::: TASK DATA
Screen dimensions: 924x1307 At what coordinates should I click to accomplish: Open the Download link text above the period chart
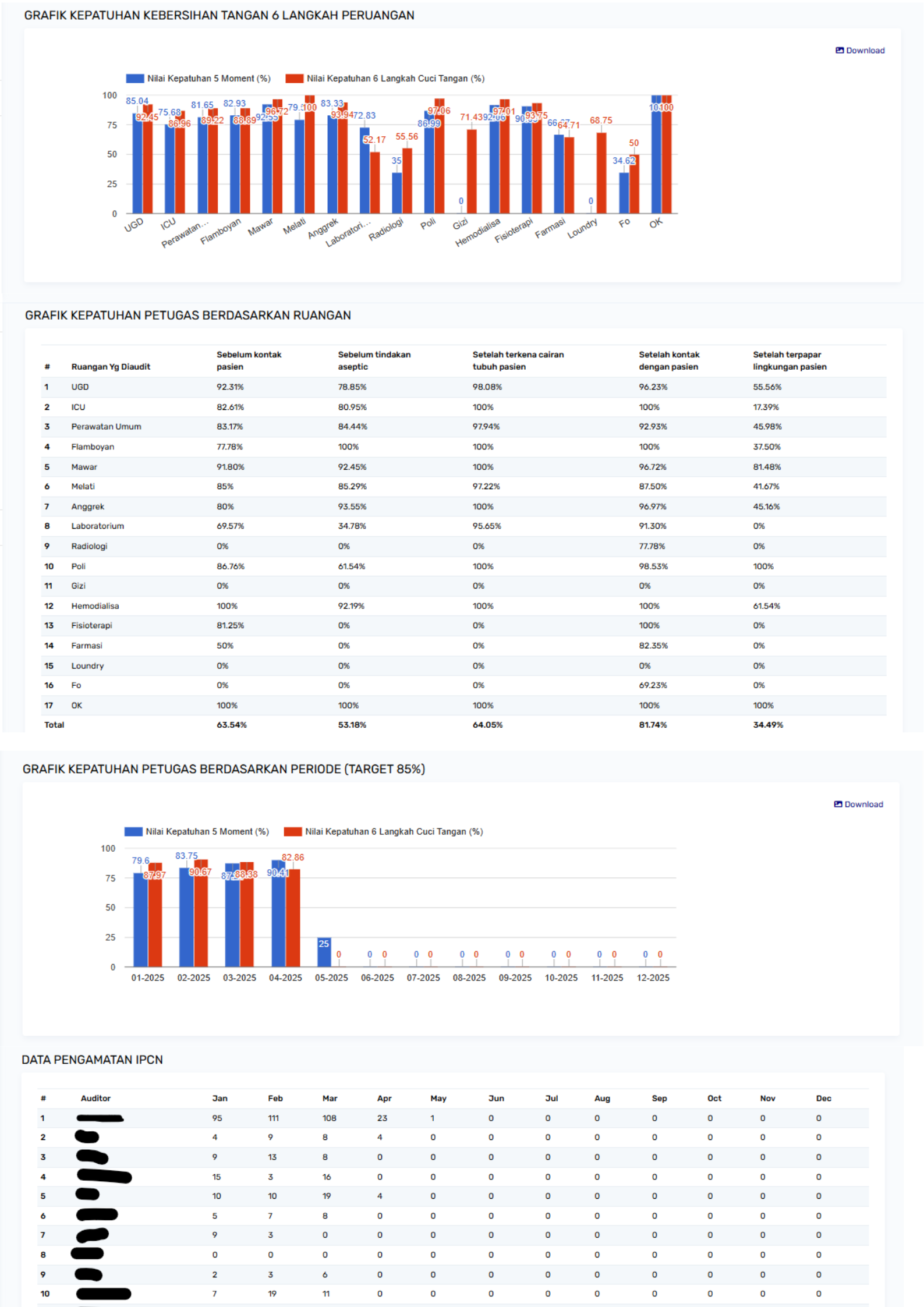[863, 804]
::::::
::: TASK DATA
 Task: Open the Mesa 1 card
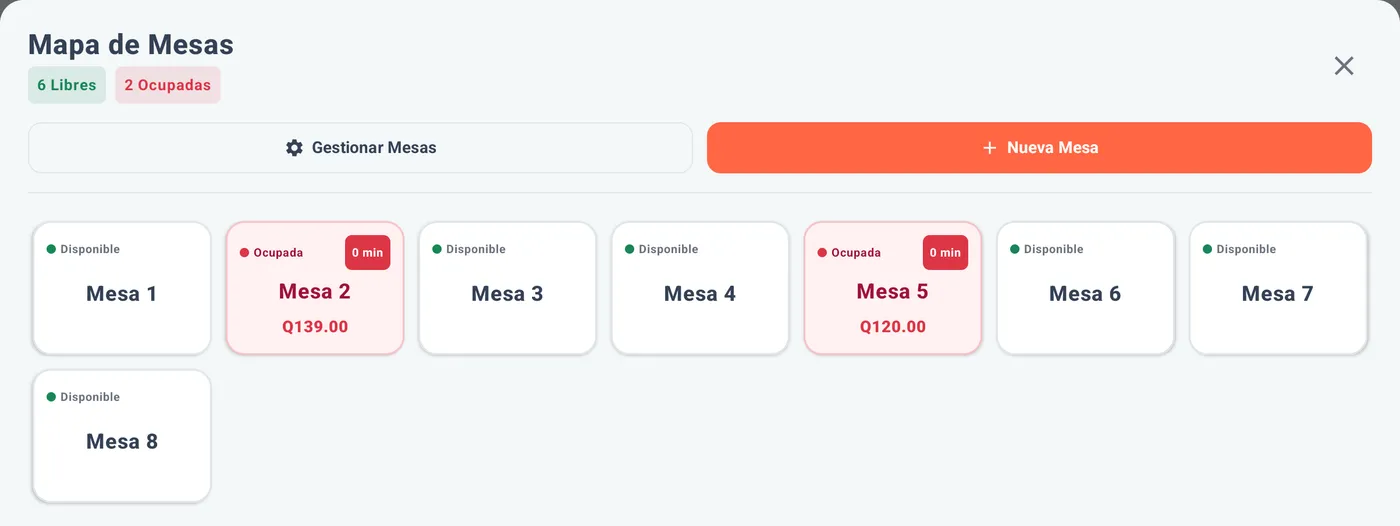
::::::
::: TASK DATA
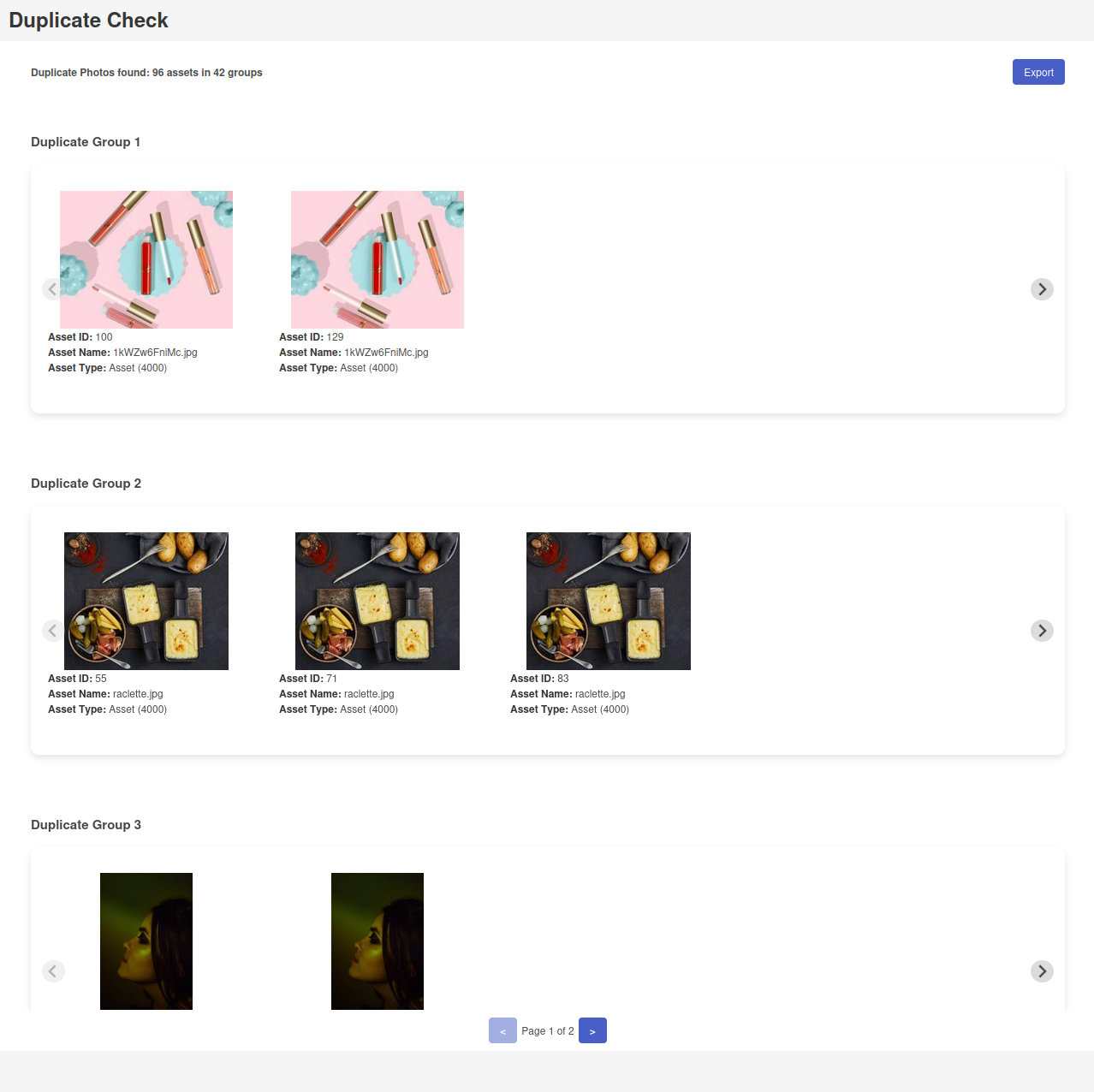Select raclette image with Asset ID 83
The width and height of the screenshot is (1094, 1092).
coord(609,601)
::::::
## WHAT THE TASK ASKS
Copy out the part of the items that opens with the line containing "Select raclette image with Asset ID 83" and closes with the line containing "coord(609,601)", with both of those lines included. Leave the pictures out of your answer.

## FINISHED ANSWER
Select raclette image with Asset ID 83
The width and height of the screenshot is (1094, 1092).
coord(609,601)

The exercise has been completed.